Mercedes driver Nico Rosberg of Germany (C-front) leads the pack at the start of the Formula One Australian Grand Prix in Melbourne on March 16, 2014. AFP PHOTO / Saeed KHAN IMAGE RESTRICTED TO EDITORIAL USE - STRICTLY NO COMMERCIAL USE

Melbourne, Australia - The organisers of the Australian Grand Prix have complained to Formula One commercial supremo Bernie Ecclestone about the quieter V6-powered cars - on the grounds that their reduced volume may have breached race contracts with Formula One management.

Australian Grand Prix Corporation CEO Andrew Westacott told Fairfax radio on Monday that chairman Ron Walker had already expressed his misgivings to Ecclestone.

Westacott said the quieter cars had taken something away from the F1 spectacle for fans at the race.

He said on air: “That aspect of it was just a little bit duller than it's ever been before; it’s part of the mix and the chemistry that they're going to have to get right.

“Ron spoke to Ecclestone after the race and said the fans don't like it in the venue.

“We pay for a product, we've got contracts in place, we are looking at those very, very seriously because we reckon there has probably been some breaches.”
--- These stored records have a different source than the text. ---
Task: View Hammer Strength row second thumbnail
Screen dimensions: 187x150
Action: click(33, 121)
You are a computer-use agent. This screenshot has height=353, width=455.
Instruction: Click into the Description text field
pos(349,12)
The season-opening Grand Prix in Melbourne raised the curtain on F1's technological revolution, which includes new turbocharged hybrid engines.

Some pundits have bemoaned the quieter cars, saying they preferred the more robust noise of the previous V8 engines.
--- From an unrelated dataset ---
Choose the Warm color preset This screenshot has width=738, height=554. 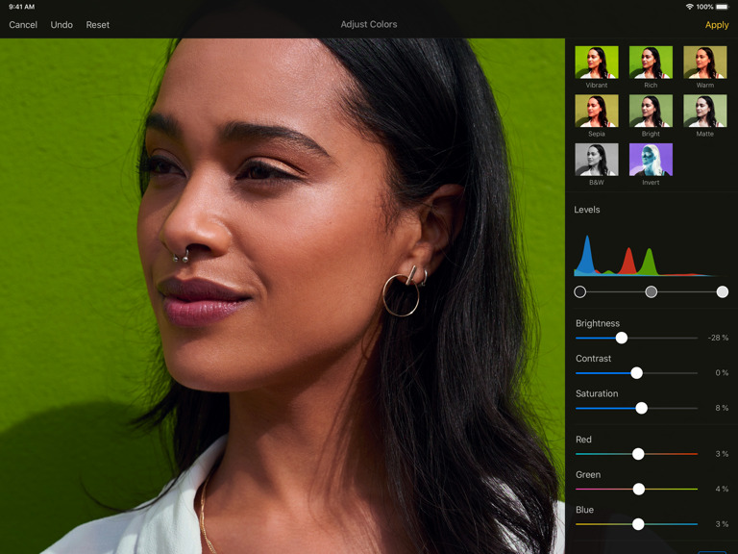click(704, 63)
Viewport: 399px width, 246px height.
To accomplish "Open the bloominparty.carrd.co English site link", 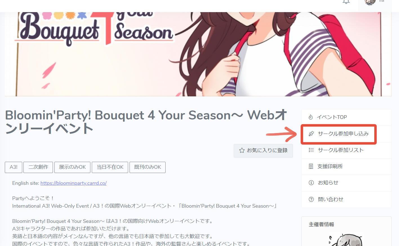I will pos(73,183).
Team principals of the major F1 outfits shrugged off the change at Albert Park, saying fans would get used to it.

Formula One management was unable to provide immediate comment. The Singapore office of private equity group CVC Capital, the largest shareholder in Formula One, declined to comment and referred enquiries to their London office, which was closed.

Australia's Victoria state government has yet to sign an extension to the Grand Prix contract, which expires in 2015.

Walker said this week that the Australian Grand Prix Corporation had hammered out a new deal with F1 management to keep the race in Melbourne. but it needed to be signed off by the state government.

A Victoria government minister in charge of tourism and major events said the government wanted to keep the race and that only cost would be a consideration. She said there was “no rush” to sign, though.

Recent races have cost Victoria taxpayers more than $50 million (R480 million) a year.